What you have to do:
Return every line of the following data verbatim, without any alteration.

********************

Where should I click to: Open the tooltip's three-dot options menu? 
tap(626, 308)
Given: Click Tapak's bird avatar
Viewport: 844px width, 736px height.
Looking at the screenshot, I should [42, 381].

********************

Answer:
Where should I click to: Open the tooltip's three-dot options menu? 
tap(626, 308)
Given: Click Tapak's bird avatar
Viewport: 844px width, 736px height.
Looking at the screenshot, I should [42, 381].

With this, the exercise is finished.